The Hasidim of the Piaseczno Rebbe who gathered for the Seudah Shelishit in his Beit Midrash on 5 Dzielna Street in Warsaw must have been unusually somber that fateful June 1940 afternoon. Over the previous week, ominous news had filtered into the Ghetto: France had fallen to the powerful Nazi armed forced. With the collapse of this major western power, Hitler was nearing his high-water mark of European domination, occupying the continent from the English Channel to the borders of the Soviet Union. Many in the Ghetto had hoped that France would be able to halt the advance of German forces, but in the summer of 1940 it looked as if the “1000-year Reich” was ever closer to becoming a reality. Germany appeared invincible.

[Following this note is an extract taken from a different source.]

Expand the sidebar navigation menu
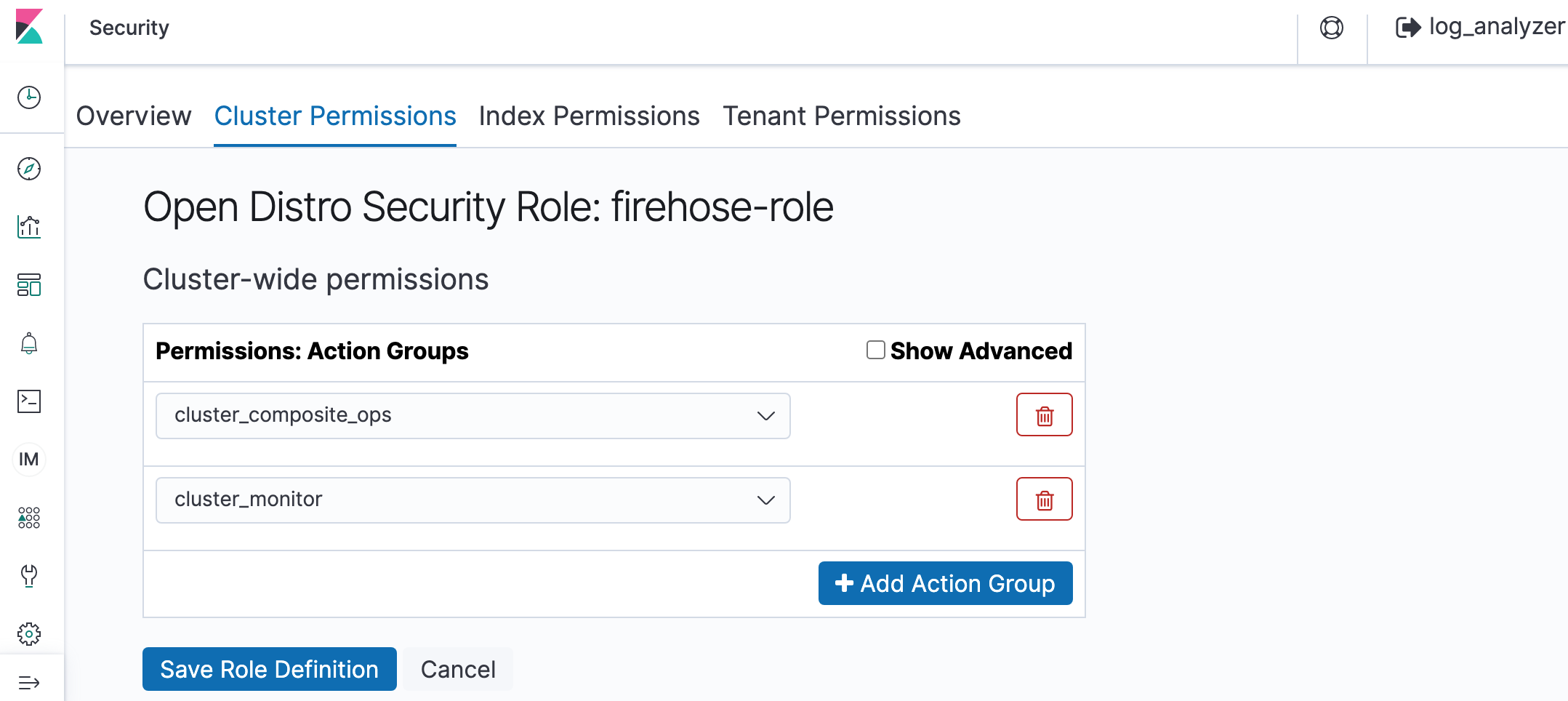This screenshot has width=1568, height=701. tap(29, 683)
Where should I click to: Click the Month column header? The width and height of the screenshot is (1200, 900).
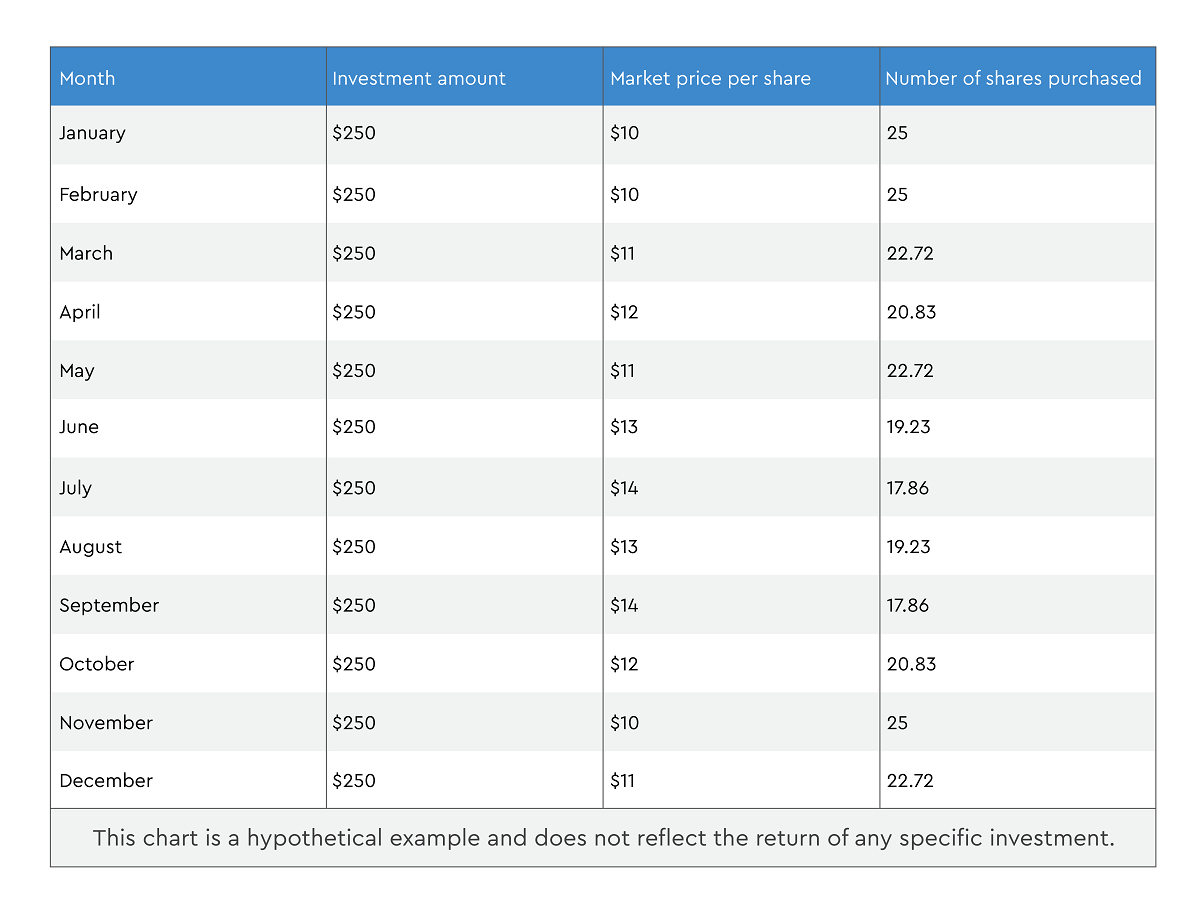(x=87, y=78)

The Rebbe, by contrast, was undaunted. Taking his cue from the weekly parashah, he fearlessly delivered a bold, undiluted message of courage. His starting point was Caleb’s call to action, exhorting the Jewish people, once a slave nation, to begin the conquest of Israel. Contradicting the fearful report of the other spies, who bemoaned that the military odds facing the Israelites were hopeless, Caleb and Joshua remained steadfast in their faith in the Divine promise.

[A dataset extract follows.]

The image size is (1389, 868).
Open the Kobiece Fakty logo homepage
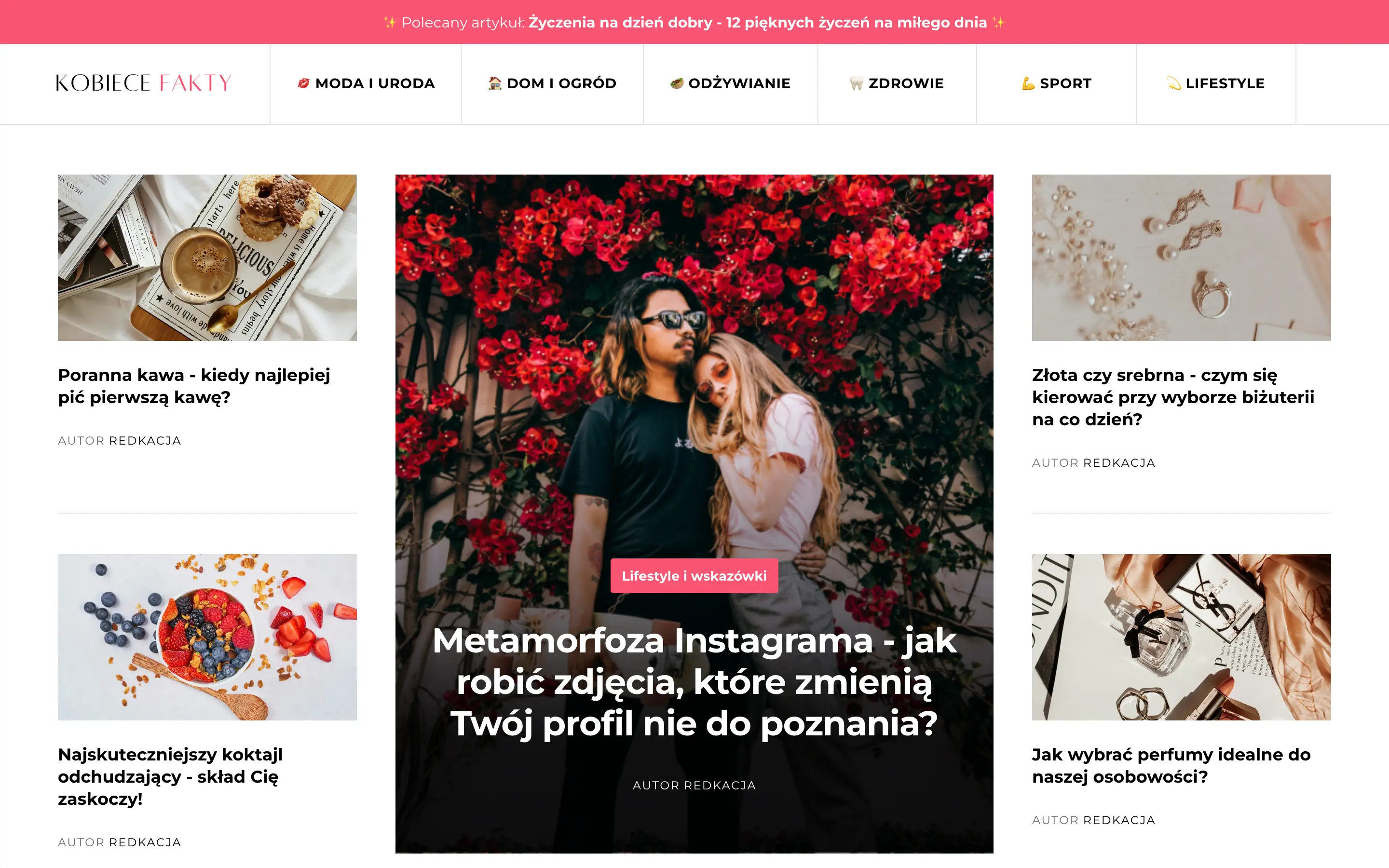tap(144, 82)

Let us go up and take it over, for we certainly can. Let us understand: the spies certainly spoke meaningfully and reasonably, but the nation is powerful…and the cities are fortified. Why did Caleb not argue with them to rebut their rationale and their arguments? Instead, he simply said, let us go up.

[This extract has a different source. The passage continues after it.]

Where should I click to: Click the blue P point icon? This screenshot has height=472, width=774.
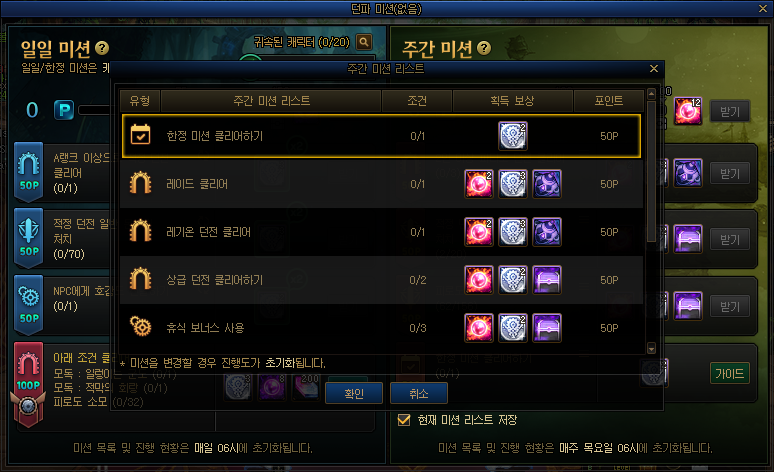[64, 110]
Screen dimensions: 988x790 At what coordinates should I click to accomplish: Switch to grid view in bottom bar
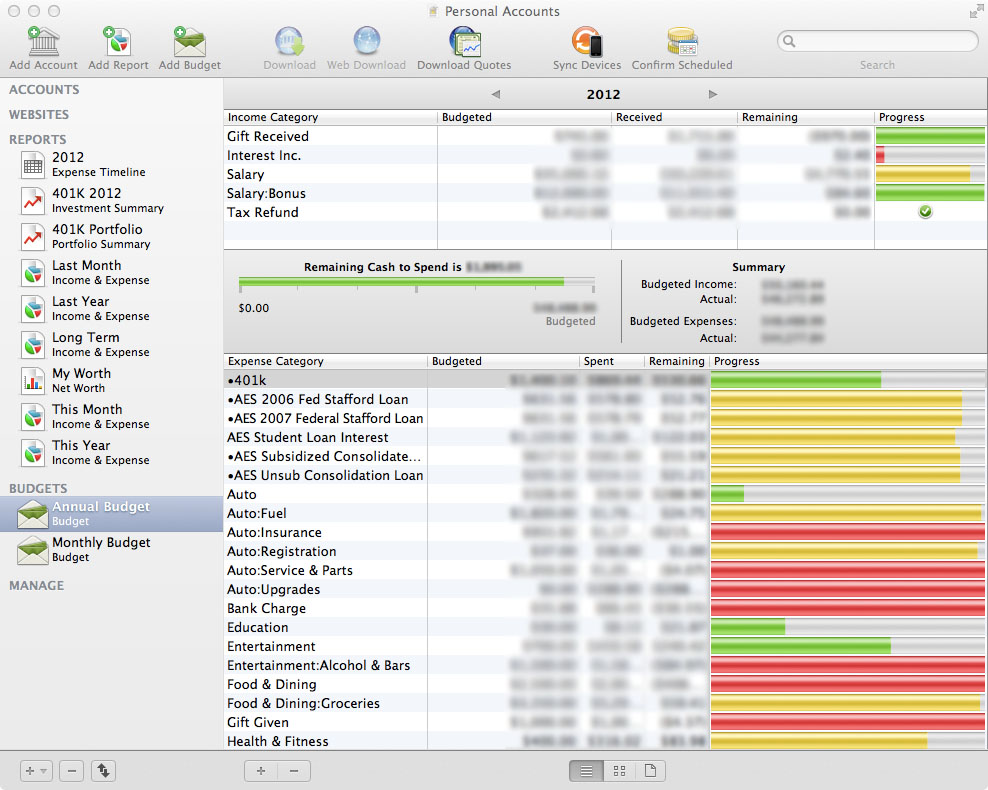coord(619,771)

Who in the audience could not help but hear the subtext? In the Torah, the spies returned from scouting the land of Israel and came back with a realistic assessment: attempting to conquer the land was absolutely futile, well beyond the military capabilities of the Jewish people. Caleb, however, did not even bother to respond to their reasoned arguments. Through thinly veiled rhetoric, the Rebbe argued that Warsaw Jews should not succumb to despair:
Such must be the faith of the Jew. Not only when he sees an opening and path to his salvation, that is that he reasonably believes, according to the course of natural events, that God will save him, and thereby he is strengthened; but also at the time when he does not see, Heaven forbid, any reasonable opening through the course of natural events for his salvation, he must still believe that God will save him and he is thereby strengthened in his faith and trust. On the contrary, at such a time it is better that he not engage in intellectual convolutions to find some rationale and opening through natural means, since it is clear that he will not find one—consequently it is possible that his faith will be diminished. This diminution in his faith and trust in God might serve to prevent his salvation, Heaven forbid. Rather, he must declare that it is all true, that the nation that lives there is in fact powerful, it is true that the cities are fortified. Nonetheless, I proclaim my faith in God, that God is beyond limitation and nature, that God will save us. Let us go up and take it over, beyond reason and beyond logic. Such faith and trust in God draws our salvation closer.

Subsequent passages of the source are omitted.